▶ _Short problem A_
According to the news report on the Olds boundaries hearing, how many people spoke to the commissioners, and who were they?
▶ _Short problem B_
Does the news report on the Olds boundaries hearing support each statement below? Answer yes or no for each, quoting the words from the report that settle it.
(i) The hearing went on for more than an hour.
(ii) Blake Richards was on the commission's formal list of speakers.
(iii) Alberta will have 37 electoral districts in total.
▶ _Short problem C_
Carry the news report on the Olds boundaries hearing forward from its final sentence.

At a hearing in Olds on Sept. 21, Olds resident Joy Cavin urged the Federal Electoral Boundaries Commission for Alberta (FEBCA) not to split Bowden and Olds from each other in proposed new federal ridings, saying the two communities have lots in common.
MVT Joy Cavin Electoral Boundaries-1
Olds resident Joy Cavin addresses the Electoral Boundaries Commission for Alberta during its Sept. 21 hearing at the Pomeroy Inn & Suites.

OLDS — During a hearing in Olds, the Federal Electoral Boundaries Commission for Alberta (FEBCA) was urged not to split Bowden and Olds from each other in proposed new federal ridings. 

That hearing was held Sept. 21 in the Pomeroy Inn & Suites. 

Commissioners were not exactly overwhelmed with a stampede of speakers.  

Just two people spoke: Olds resident Joy Cavin, who was on the commission’s formal list of speakers, and Banff-Airdrie MP Blake Richards, who was not on that list. A third person scheduled to speak did not do so. 

As a result, the hearing lasted less than half an hour. 

Commission chair Justice Bruce McDonald said because Alberta’s population grew by about 800,000 between the 2011 census and the 2021 census, the province has been granted three more electoral districts (also called ridings), for a total of 37.

▶ _Provided material_
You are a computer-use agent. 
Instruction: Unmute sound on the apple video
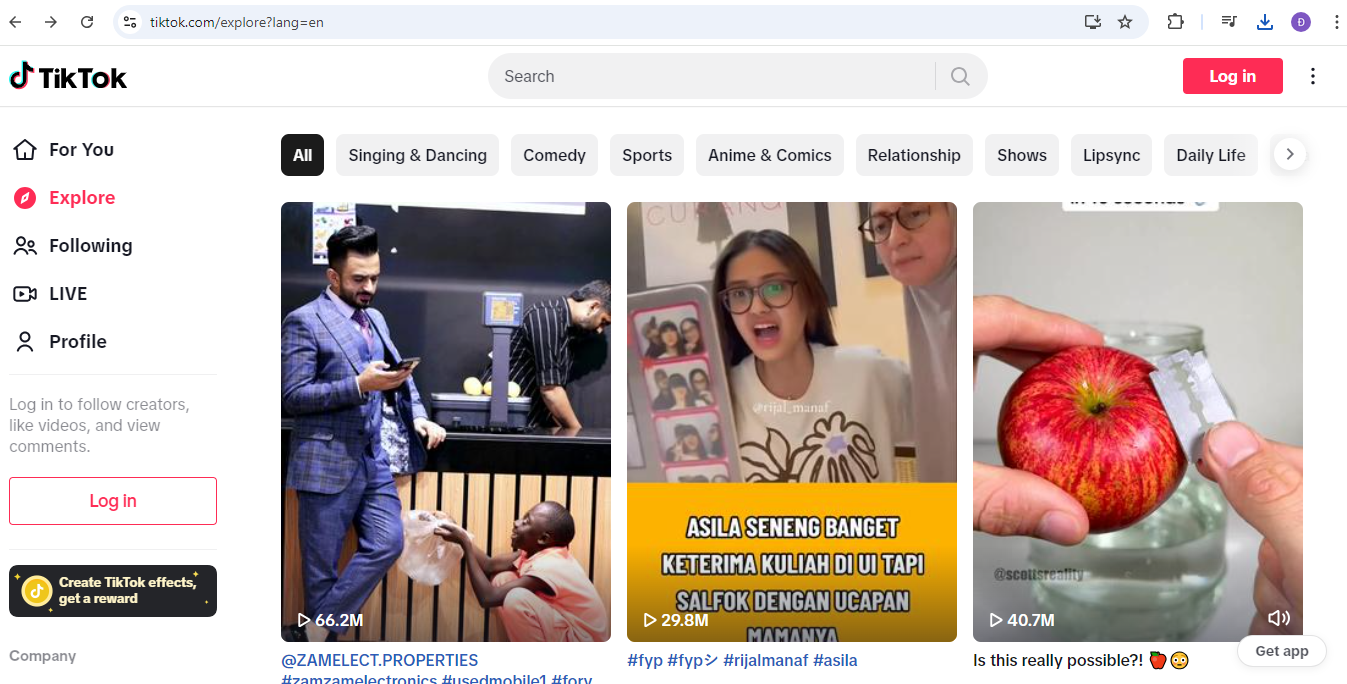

▶ _Exercise response A_
Two people spoke: Olds resident Joy Cavin and Banff-Airdrie MP Blake Richards.

▶ _Exercise response B_
(i) No: "the hearing lasted less than half an hour."
(ii) No: "who was not on that list."
(iii) Yes: "for a total of 37."

▶ _Exercise response C_
Currently, Olds, Innisfail and Bowden are all in the Red Deer - Mountain View riding. 

The commission has drawn new proposed electoral boundaries that would see Olds at the very northeastern tip of a new riding called Canmore-Cochrane-Olds which would also include Canmore.  

Bowden and Innisfail would become part of the gigantic Bow River riding. 

Cavin, who has lived in both Olds and Canmore, objected to the new ridings for Olds and Bowden, saying the two communities should stay in the same electoral boundaries because they’re intimately connected. 

For example, many residents of Bowden work in Olds and Cavin noted that her son, while a resident of Olds, plays hockey in Bowden. 

In fact, Cavin urged the commission to keep all communities along Highway 2 in the Olds area together because they share the same kind of industries such as farming, and the same cultural interests. 

“Olds has a very strong agricultural base, with the Olds College of Agriculture & Technology one of the major employers and farming a primary economic industry,” she said. 

In contrast, Cavin said the connection with Canmore is “not clear,” as its main commercial base appears to be focused on tourism, health and wellness. 

In addition, Cavin said Canmore’s population of nearly 16,000 compared to Olds’ more than 9,000, could result in Canmore’s interests concerns drowning out those of Olds residents. 

She also decried a proposal to split Canmore and Banff into two separate ridings, saying those residents of those two communities also have strong commercial and cultural connections. 

“By putting all of these communities into different federal districts, we would be at risk of poor federal representation," Cavin said. 

“Rural communities are already at a disadvantage, based on population numbers for having their needs issues addressed at the federal level.” 

Commission chair Justice Bruce McDonald asked how Cavin would suggest solving the problem.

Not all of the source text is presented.